**SOURCE TEXT**
Ratov protested against this situation in soviet press, claiming that the western allies were holding back soviet citizens under the false pretence that their citizenship was undetermined. He characterized this as an illegal action and accused western authorities of keeping soviet citizens isolated from the members of his commission and filling their heads with propaganda. This criticism has been portrayed as largely incorrect and unreasonable by Norwegian historians, but with regards to propaganda he did have a point. There are evidence of such activities going on in the camps, but Ratov and his men on the other hand also participated in this. During the phase when they still had access to the camps, they would convey messages such as „you have carried the heaviest burdens of the war“, „you have nothing to fear“ and „mountains of gold await you“ to the inmates.
Words that the soviet representatives must have known were less than true, but still they managed to convince a number of people to return voluntarily. With access to the camps now being limited, such opportunities for persuasion were greatly reduced. Still they managed to get their hands on more people. On July 27th, a soviet major accompanied by two Lithuanians gained illegal access to the Ranum internment camp and left with seven inmates of Baltic origin. Although this incident is characterizes as a case of persuasion rather than an abduction, it was still not according to the rules. When Ratov later was confronted with this fact, he described the Balts as being Lithuanians and „burning with desire to return to their homeland“. He further criticised the camp administrators for attempting with all possible means to rob his countrymen of the opportunity to return home to their families.

**EXCERPTED DATA**
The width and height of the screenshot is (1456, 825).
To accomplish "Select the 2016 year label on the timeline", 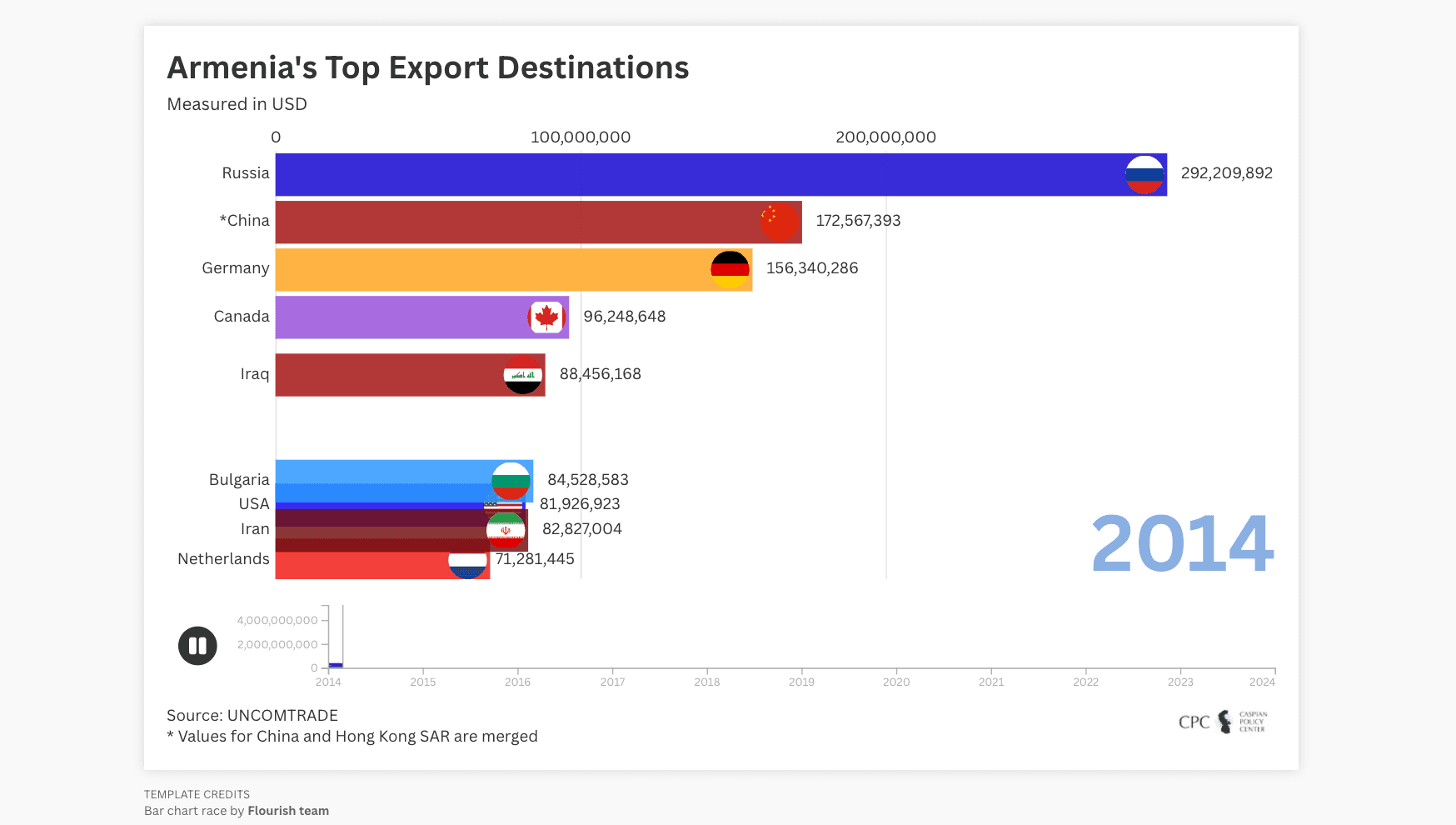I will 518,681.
* * *
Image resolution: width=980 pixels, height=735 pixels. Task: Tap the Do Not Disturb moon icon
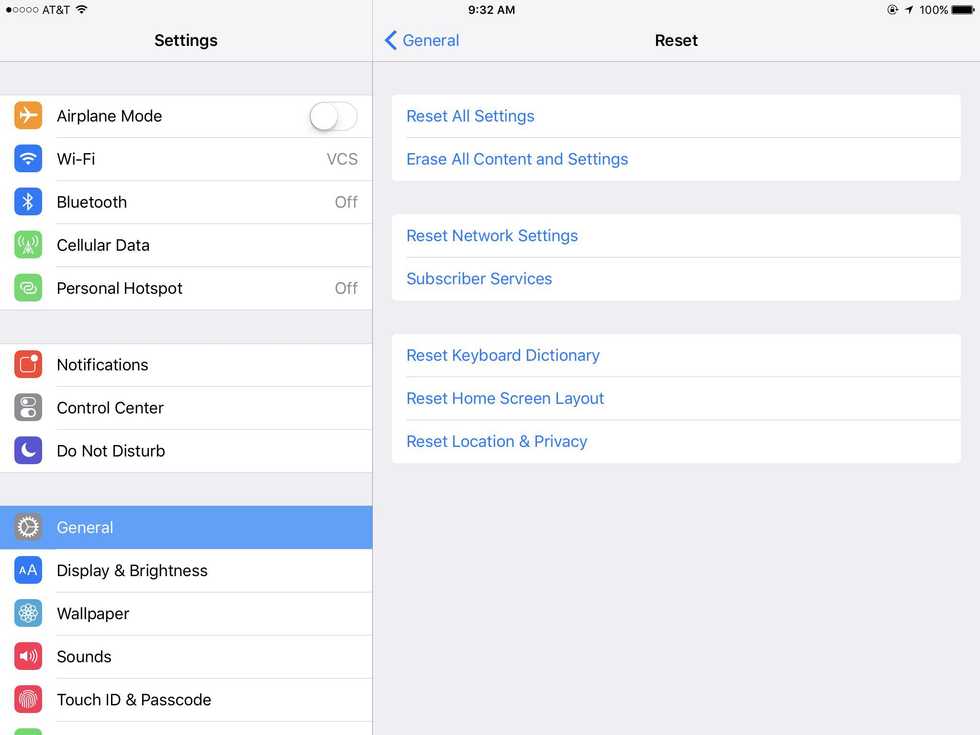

**EXERCISE SET**
A. Reproduce the part of the Ratov passage starting with "Ratov protested against" and going on through "to the inmates.".
B. Check each statement against the Ratov passage and answer yes or no, quoting the words that decide it: (i) Norwegian historians regard Ratov's criticism as largely correct. (ii) A soviet major and two Lithuanians left the Ranum internment camp with seven inmates. (iii) The Ranum incident is characterized as an abduction.
C. Continue the Ratov passage, picking up after its final sentence.
Nothing in the lines is needed here.

**EXPECTED RESPONSES**
A.
Ratov protested against this situation in soviet press, claiming that the western allies were holding back soviet citizens under the false pretence that their citizenship was undetermined. He characterized this as an illegal action and accused western authorities of keeping soviet citizens isolated from the members of his commission and filling their heads with propaganda. This criticism has been portrayed as largely incorrect and unreasonable by Norwegian historians, but with regards to propaganda he did have a point. There are evidence of such activities going on in the camps, but Ratov and his men on the other hand also participated in this. During the phase when they still had access to the camps, they would convey messages such as „you have carried the heaviest burdens of the war“, „you have nothing to fear“ and „mountains of gold await you“ to the inmates.

B.
(i) No: "This criticism has been portrayed as largely incorrect and unreasonable by Norwegian historians"
(ii) Yes: "a soviet major accompanied by two Lithuanians gained illegal access to the Ranum internment camp and left with seven inmates of Baltic origin"
(iii) No: "this incident is characterizes as a case of persuasion rather than an abduction"

C.
It was also common for the soviet representatives to make incorrect claims when demanding inmates extradited from the camps. One example is from August 20th 1945, when Ratov himself in a letter claims that there are two soviet citizens being held in the Bergan internment camp. They were allegedly imprisoned in a dark and damp basement because of their burning desire to return to the Soviet Union. Upon questioning, it turned out that these men were from the Vilnius area and that they had no desire to go back. Such incorrect claims and accusations of western propaganda continued until the repatriation commissions left Norway in December 1945.
By then most of the Lithuanians that resisted repatriation had already been transported to the British and American occupation zones in Germany. The official reason for this move was that it happened because of administrative concerns, but the real reason was that the western allies were worried that Norwegian authorities would succumb to soviet pressure when they pulled out of the country. After they left, Norwegian authorities themselves were left responsible for any foreign nationals left in the country. The only ones that stayed were therefore a smaller group of 1346 so called „unrepatriable“ people, consisting mostly of polish citizens. The Soviet Union was no longer demanding the extradition of Poles, since the new Polish government at this stage had sent their own representatives to Norway.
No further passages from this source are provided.